Over 100 games designed by the students from the USC Games Program, a collaboration between the School of Cinematic Arts and the Viterbi School of Engineering, will be showcased at the inaugural USC Games Expo on May 9. Hosted by the mobile game developer Jam City at the Cinematic Arts Complex, the event will expose attendees to the rise of mobile gaming.
Recognized as one of the top game design programs in the United States by The Princeton Review, the USC Games Program has a history of promoting student-developed projects. One of the games that will be presented is Friendshrimp, a single-player, 3-D third-person adventure game. The game revolves around the antics of a mantis shrimp that assists employees at an aquarium with capturing other “rogue shrimp.”
“The game is narration based with a humorous voiceover, instructing or cautioning the shrimp on how to progress through the game, and reacting as his advice is heeded or ignored,” Friendshrimp executive producer and co-lead engineer Arshea Bimal said.
With the expo’s collaboration with Jam City, students will have the chance to work closely with experts in the gaming industry to perform demos of the games they have worked on throughout the past school year.
Bimal is currently enrolled in “CSCI 529: Advanced Games,” which requires students to put together a yearlong master’s capstone project. Students taking the class develop their own games, and the launch of the Game Expo provides them with a platform to present their work.
“It’s one of the longest and most detailed game development classes in the computer science games department,” said Bimal, a computer science graduate student.
Additionally, students enrolled in “CSCI 526: Mobile Games,” “CSCI 524: Networked Artificial Intelligence” and “ITP 485: Programming Games Engines” will also have games on display to demonstrate the engineering aspect of the expo. Projects across disciplines like business and communication will also have the opportunity to be showcased.
“There will be all kinds of other projects,” USC GamePipe Laboratory Director Mike Zyda said. “We have our yearlong advanced games lab, we have the cinematic arts interactive media program, we have students from the computer science games program, we have students from the Marshall School of Business MBA program, we have students from the Annenberg Communications management program. The Games Expo encompasses all games efforts on campus.”
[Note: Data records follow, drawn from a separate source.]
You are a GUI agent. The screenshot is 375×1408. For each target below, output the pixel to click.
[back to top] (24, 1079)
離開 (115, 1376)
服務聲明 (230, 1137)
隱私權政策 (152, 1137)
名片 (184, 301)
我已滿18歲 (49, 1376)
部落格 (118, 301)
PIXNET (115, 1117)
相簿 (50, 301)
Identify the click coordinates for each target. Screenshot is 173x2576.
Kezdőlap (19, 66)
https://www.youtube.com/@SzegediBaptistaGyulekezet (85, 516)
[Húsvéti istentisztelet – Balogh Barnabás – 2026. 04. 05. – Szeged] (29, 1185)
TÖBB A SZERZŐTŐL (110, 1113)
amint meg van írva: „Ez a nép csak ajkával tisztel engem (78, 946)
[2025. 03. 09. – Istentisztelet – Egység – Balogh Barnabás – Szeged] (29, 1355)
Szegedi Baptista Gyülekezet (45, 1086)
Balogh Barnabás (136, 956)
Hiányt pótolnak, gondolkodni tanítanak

According to Zyda, students who develop games through the “Advanced Games” class have the benefit of a year’s worth of input and design. Other student projects, however, were selected based on their projected level of completion by the date of the Game Expo.
“As a professor, you know which games are the best,” Zyda said. “We try and invite our best, and our students when they know that they are going to be demoing in front of large numbers of industry people, they work hard to make the games look fantastic.”
Zyda said he is worried that attendees may be overwhelmed with the number of games on display, but the Game Expo’s proximity to graduation will attract a broad audience for developers to demo them.
“Students will bring their parents,” Zyda said. “Large numbers of industry people will come, many of our past students as well.”
As a student in the “Networked Artificial Intelligence” class, Yunxiang Fei, a computer science and electrical engineering graduate student, hopes the large body of onlookers will take time to view his game, Aniki Fight, on display and gain from it.
“[We will show] the [artificial intelligence] part of our game as well as some specific features,” Fei said. “[Then] the audience can feel even [a] little game may have lots of things to be accomplished.”
According to Bimal, everyone participating in the event — and her team, in particular — is looking forward to engaging different perspectives when they have attendees demo Friendshrimp.
“The Game Expo is a good way expose our game to a lot of people,” Bimal said. “We’re hoping to get a lot of great feedback on our game.”